How To Survive ZAP

by Tim Elliott on January 28, 2011

ZAP Grand TastingToday starts the annual Zinfandel Advocates & Producers Festival for me in San Francisco. It’s been a few years since I’ve attended so I have been thinking about the best strategy to cover the grand tasting tomorrow.

Back before my first ZAP, I asked pioneer wine blogger and ZAP veteran Alder Yarrow of Vinography for advice. He passed along wisdom that helped me to maximize my time on the floor tasting but still preserved my palate enough to delineate brambles from black raspberry by the end.

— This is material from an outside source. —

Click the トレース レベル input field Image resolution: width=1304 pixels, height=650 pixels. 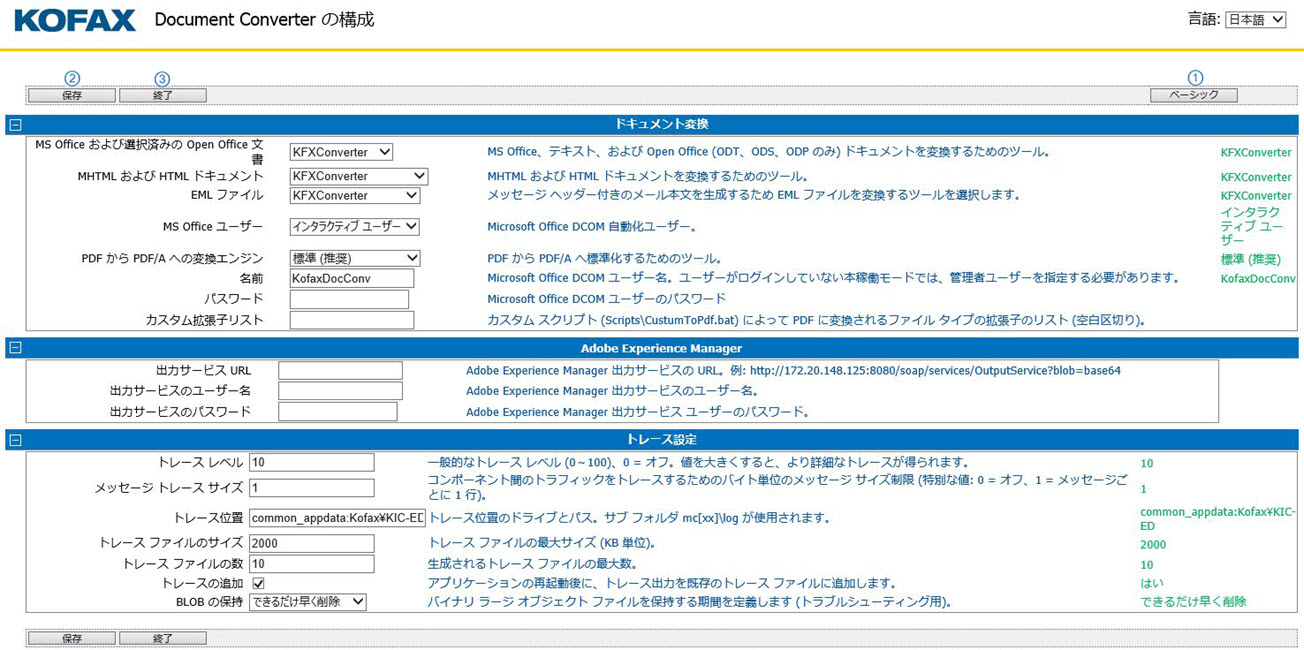311,462
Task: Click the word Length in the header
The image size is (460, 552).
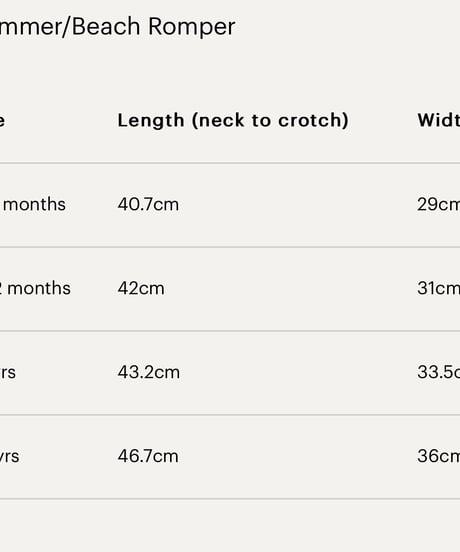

So here are his tips with a few others from my experiences with some color commentary for any readers attending ZAP tomorrow:

  • Have a plan – I’m looking over the list of producers on the ZAP website to target producers I’ve not yet tasted or from regions I’m not familiar with.
  • Don’t taste from producers you are already familiar with – As cool as tasting the entire range of Zin from Ridge or Ravenswood in one go is, I will refrain from going to their tables until I have at least 60 or 70 new wines already tasted.
  • Spit the entire tasting – The ZAP folks give you a large red plastic cup for this purpose. Use it or you will lose you objectivity very quickly (remember most of these wines are between 15 and 16% ABV). Don’t know how? Check out this article.
  • Take frequent breaks – I break after 25 or 30 wines tasted, roughly every 45 minutes or so. This will help minimize the effects of the alcohol that is absorbed in your mouth. Even if you spit the whole time, you will feel the effects of tasting if you don’t break.
  • Eat and drink plenty of water – Bottled spring water, bread and plenty of cheese are strategically placed around the floor. When you break, eat and drink a bottle or two of water.
  • Wear dark closes you won’t mind donating after the tasting – I’ll be wearing a black mock turtleneck and blue jeans appearing as a wine tasting Steve Jobs. These dark colors will hide the inevitable spills you or someone else around you will splash your way. Don’t wear white or something new.
  • Don’t wear cologne, perfume or any other product with strong aromas – Classic wine tasting etiquette. You’d be surprised how many people don’t comply with this one.
  • Don’t brush your teeth in the morning or gargle mouthwash – Yes, hardcore wine tasting tactics but these strong flavors will effect your abilities to pick up nuances in the wines tasted. At least the first 10 or 20.
  • Eat a hearty breakfast or lunch but nothing spicy – Before tasting so many wines it’s important to have a full stomach. Like the strong flavors of toothpaste or mouthwash, hot sauce or spicy peppers will do the same thing. So no Denver omelette with Tabasco for me before the tasting tomorrow.
  • Take notes of only the wines that stand out – You need to work quickly and as entertaining or educational notes from flawed wines are, they will take too much time to record and probably not be worth it. I will mark such wines in my log with the OMG shorthand and move on.
  • Print out Alder’s Aroma Card – It’s a great resource and it’s free. Get it here and have it handy in your pocket.
  • Have fun! - Most of the people who are not wine geeks tasting tomorrow will come and have a blast. Some, too much of a blast. I have to remind myself tasting so many Zinfandels is a rare privilege that needs to be savored and enjoyed.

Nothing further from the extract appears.